Edit the stretch from the row containing "Click the N/A impact cell" through the end of the rows, changing "Viewport" to "Window" and keeping everything else the same. Leave the pictures out of your answer.

___ PROVIDED INFORMATION ___

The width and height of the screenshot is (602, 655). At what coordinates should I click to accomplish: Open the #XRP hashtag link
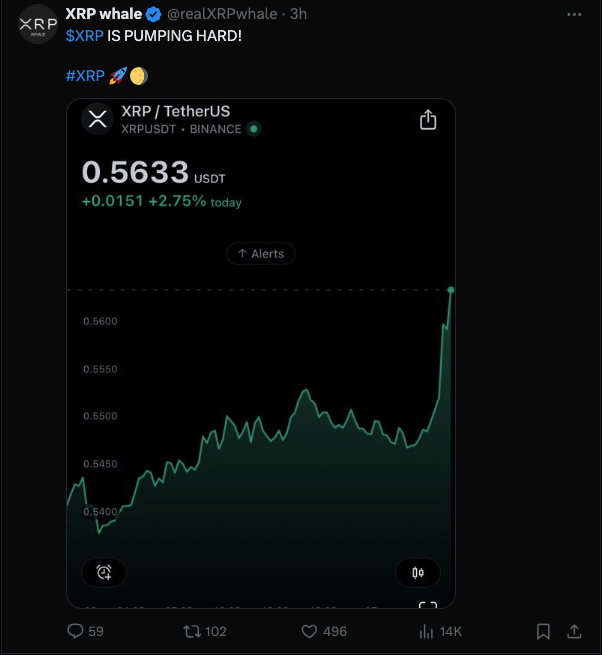click(x=85, y=76)
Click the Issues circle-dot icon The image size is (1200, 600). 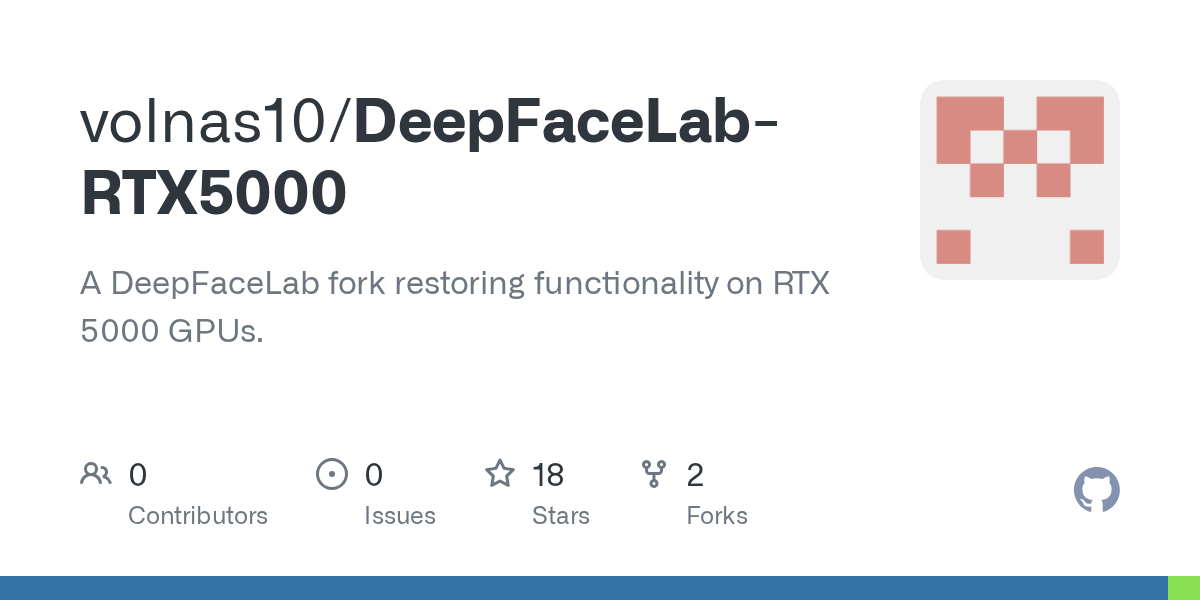(x=331, y=474)
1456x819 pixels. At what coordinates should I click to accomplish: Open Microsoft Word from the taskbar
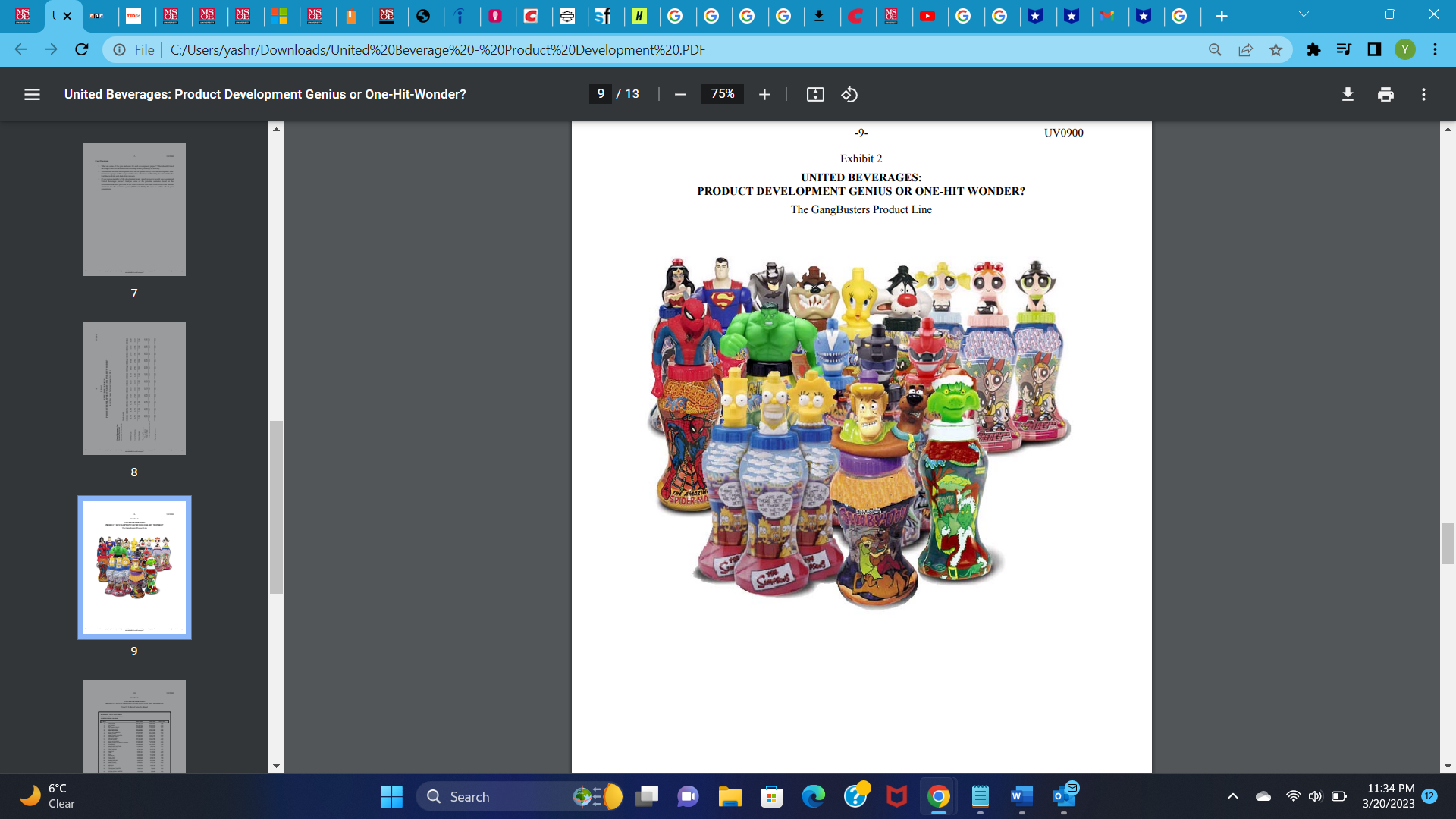(1021, 797)
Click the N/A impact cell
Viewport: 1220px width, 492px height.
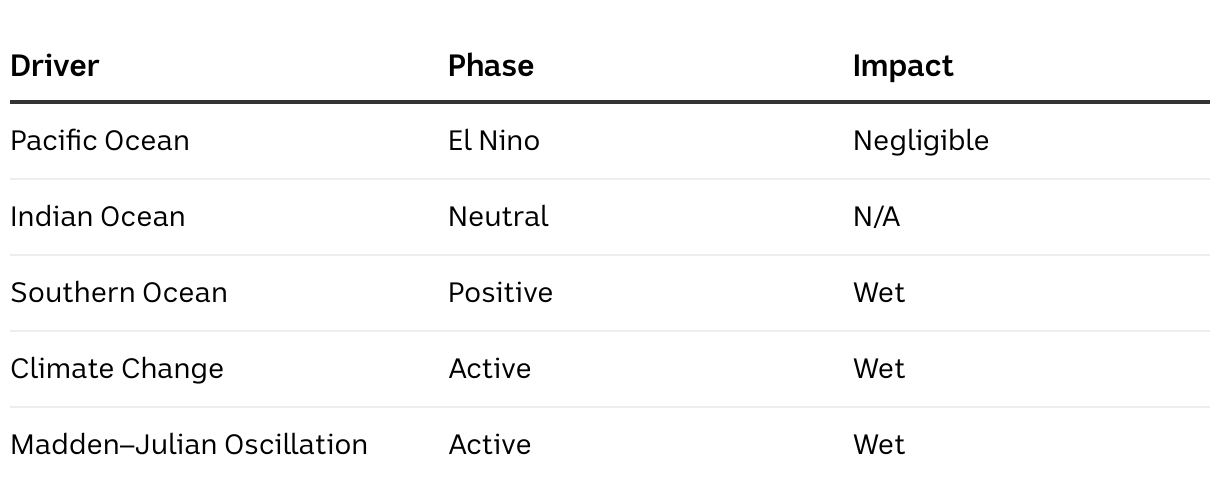(x=876, y=217)
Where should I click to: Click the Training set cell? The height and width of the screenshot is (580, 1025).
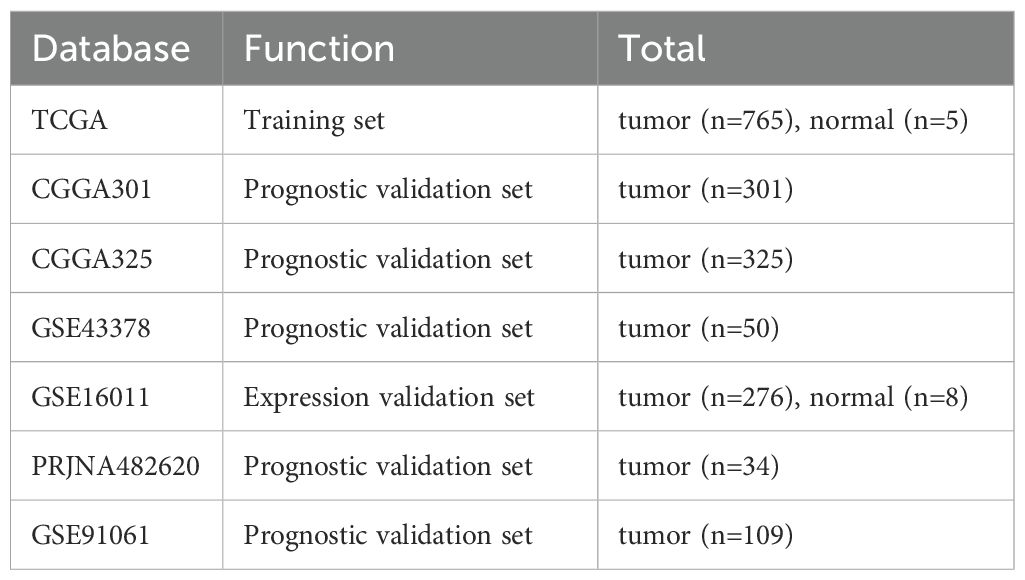click(x=314, y=121)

___

**REPLY TO THE EXERCISE:**
Click the N/A impact cell
Window: 1220px width, 492px height.
(x=876, y=217)
Where should I click to: Click the Training set cell? The height and width of the screenshot is (580, 1025).
click(x=314, y=121)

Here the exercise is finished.